EXTRACTED DATA
##############################

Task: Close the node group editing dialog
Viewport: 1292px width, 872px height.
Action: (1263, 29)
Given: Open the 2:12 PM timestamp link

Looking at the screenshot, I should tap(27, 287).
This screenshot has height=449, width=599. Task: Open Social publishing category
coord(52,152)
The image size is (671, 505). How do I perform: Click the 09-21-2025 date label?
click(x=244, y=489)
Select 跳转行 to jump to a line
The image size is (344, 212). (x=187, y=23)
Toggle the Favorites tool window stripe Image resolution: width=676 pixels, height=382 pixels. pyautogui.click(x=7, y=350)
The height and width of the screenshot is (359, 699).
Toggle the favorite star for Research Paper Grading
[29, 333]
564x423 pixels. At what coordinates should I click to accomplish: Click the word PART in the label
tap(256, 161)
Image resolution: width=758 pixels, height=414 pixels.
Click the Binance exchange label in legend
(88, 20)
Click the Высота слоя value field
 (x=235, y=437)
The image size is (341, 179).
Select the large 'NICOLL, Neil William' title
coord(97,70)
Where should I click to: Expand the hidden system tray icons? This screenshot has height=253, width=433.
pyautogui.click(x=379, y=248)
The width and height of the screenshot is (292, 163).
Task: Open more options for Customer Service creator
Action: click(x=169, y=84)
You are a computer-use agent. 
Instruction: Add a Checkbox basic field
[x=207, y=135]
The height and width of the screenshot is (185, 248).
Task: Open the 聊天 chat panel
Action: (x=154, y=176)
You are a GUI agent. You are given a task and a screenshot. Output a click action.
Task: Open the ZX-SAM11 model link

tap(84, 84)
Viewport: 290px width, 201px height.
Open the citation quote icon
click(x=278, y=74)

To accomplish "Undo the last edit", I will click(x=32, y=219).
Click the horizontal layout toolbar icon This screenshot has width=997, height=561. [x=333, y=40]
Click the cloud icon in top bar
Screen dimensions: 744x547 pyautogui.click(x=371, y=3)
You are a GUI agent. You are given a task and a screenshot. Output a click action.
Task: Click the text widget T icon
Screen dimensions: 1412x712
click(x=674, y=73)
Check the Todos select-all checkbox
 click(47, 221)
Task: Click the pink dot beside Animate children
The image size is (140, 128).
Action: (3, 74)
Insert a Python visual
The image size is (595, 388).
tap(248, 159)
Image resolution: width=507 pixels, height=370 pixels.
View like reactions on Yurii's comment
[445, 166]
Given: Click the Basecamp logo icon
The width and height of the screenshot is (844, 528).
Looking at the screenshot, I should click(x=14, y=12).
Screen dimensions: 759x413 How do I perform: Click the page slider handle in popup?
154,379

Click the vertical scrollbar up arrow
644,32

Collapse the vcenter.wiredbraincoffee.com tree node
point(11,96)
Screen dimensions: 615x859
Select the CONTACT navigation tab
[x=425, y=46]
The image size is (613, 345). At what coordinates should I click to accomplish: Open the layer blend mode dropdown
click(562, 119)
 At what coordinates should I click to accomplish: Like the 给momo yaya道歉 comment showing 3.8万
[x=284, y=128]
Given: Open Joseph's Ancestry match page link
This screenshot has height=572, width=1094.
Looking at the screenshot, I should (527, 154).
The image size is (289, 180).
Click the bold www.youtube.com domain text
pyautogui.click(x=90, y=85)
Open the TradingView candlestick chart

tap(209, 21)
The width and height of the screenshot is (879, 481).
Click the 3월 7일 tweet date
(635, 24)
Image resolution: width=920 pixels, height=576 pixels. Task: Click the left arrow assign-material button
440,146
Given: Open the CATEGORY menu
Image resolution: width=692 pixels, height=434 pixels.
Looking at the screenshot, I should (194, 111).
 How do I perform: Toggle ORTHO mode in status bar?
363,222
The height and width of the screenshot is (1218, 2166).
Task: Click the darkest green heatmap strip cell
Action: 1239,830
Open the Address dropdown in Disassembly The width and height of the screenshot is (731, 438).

##############################

WORK TO BE COMPLETED
Copy word for word the lines of the records starting at the line that contains "Image resolution: width=920" and ending at the last line of the records.

COMPLETED EXERCISE
Image resolution: width=920 pixels, height=576 pixels. Task: Click the left arrow assign-material button
440,146
Given: Open the CATEGORY menu
Image resolution: width=692 pixels, height=434 pixels.
Looking at the screenshot, I should (194, 111).
 How do I perform: Toggle ORTHO mode in status bar?
363,222
The height and width of the screenshot is (1218, 2166).
Task: Click the darkest green heatmap strip cell
Action: 1239,830
Open the Address dropdown in Disassembly The width and height of the screenshot is (731, 438).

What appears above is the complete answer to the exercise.